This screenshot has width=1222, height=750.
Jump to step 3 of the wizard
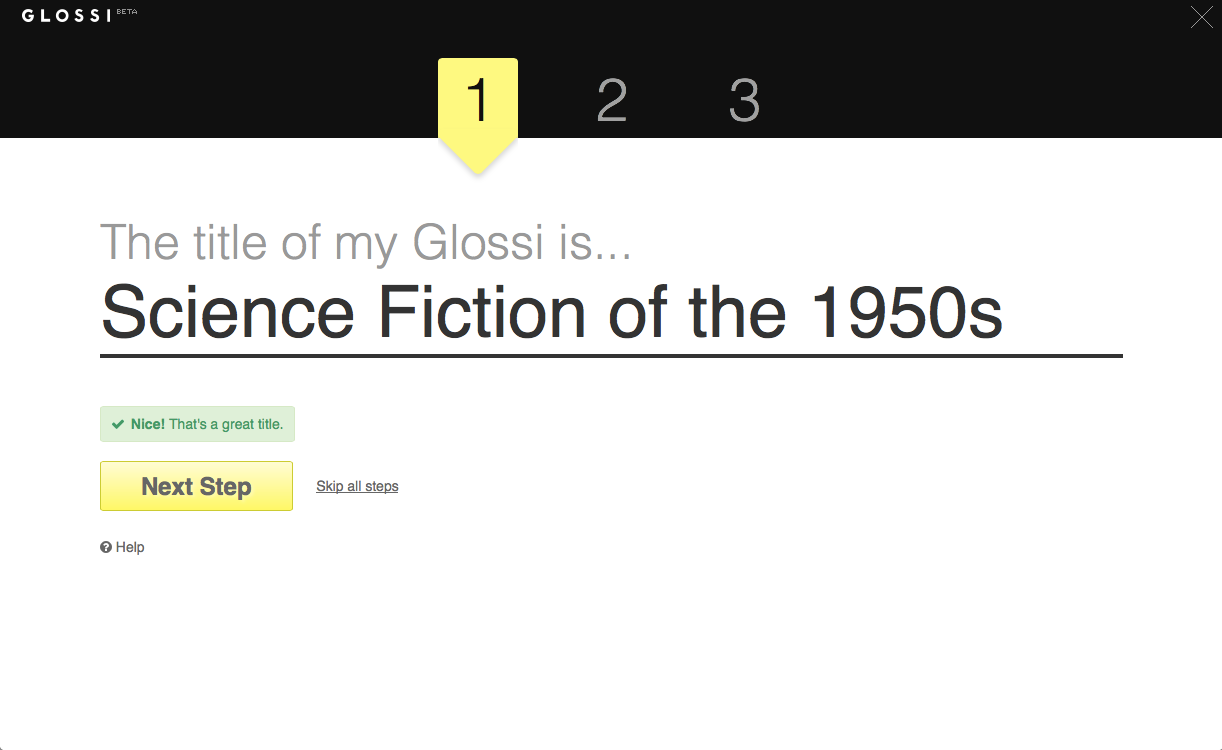744,100
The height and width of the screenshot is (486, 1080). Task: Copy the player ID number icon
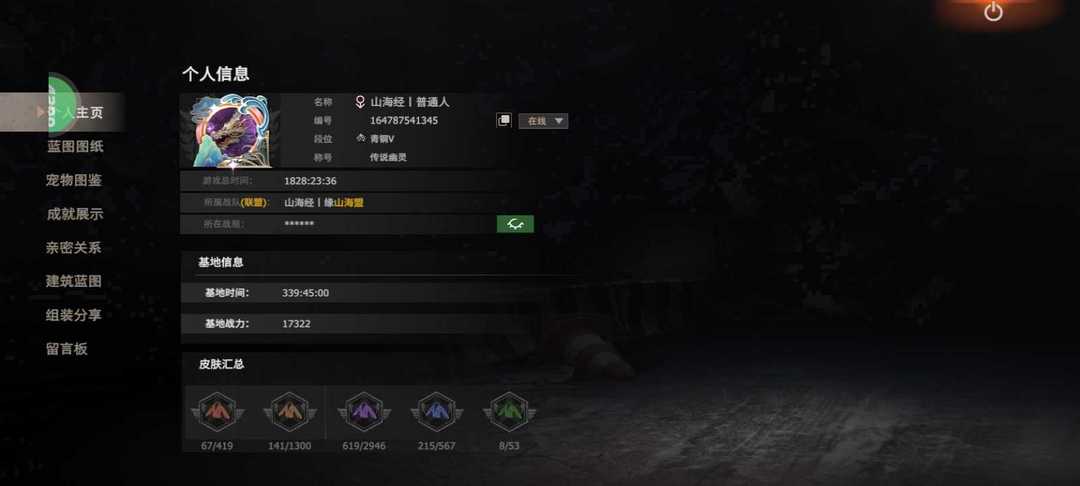[503, 120]
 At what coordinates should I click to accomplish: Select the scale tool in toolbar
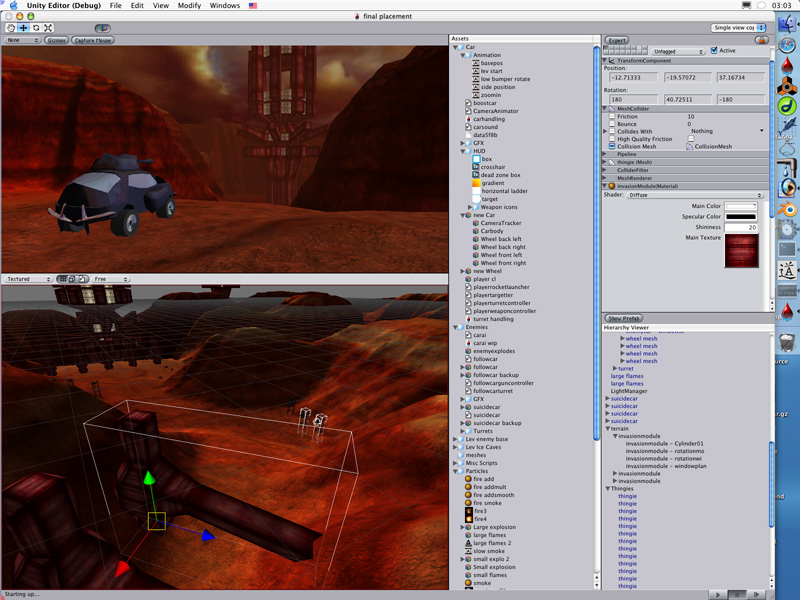point(49,28)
===============
## YOUR OBJECTIVE:
Copy out the preceding entries without a single change, leaving out the pictures.

## RESPONSE TO THIS TASK:
This screenshot has width=1222, height=750.
Jump to step 3 of the wizard
744,100
The height and width of the screenshot is (486, 1080). Task: Copy the player ID number icon
[503, 120]
 At what coordinates should I click to accomplish: Select the scale tool in toolbar
point(49,28)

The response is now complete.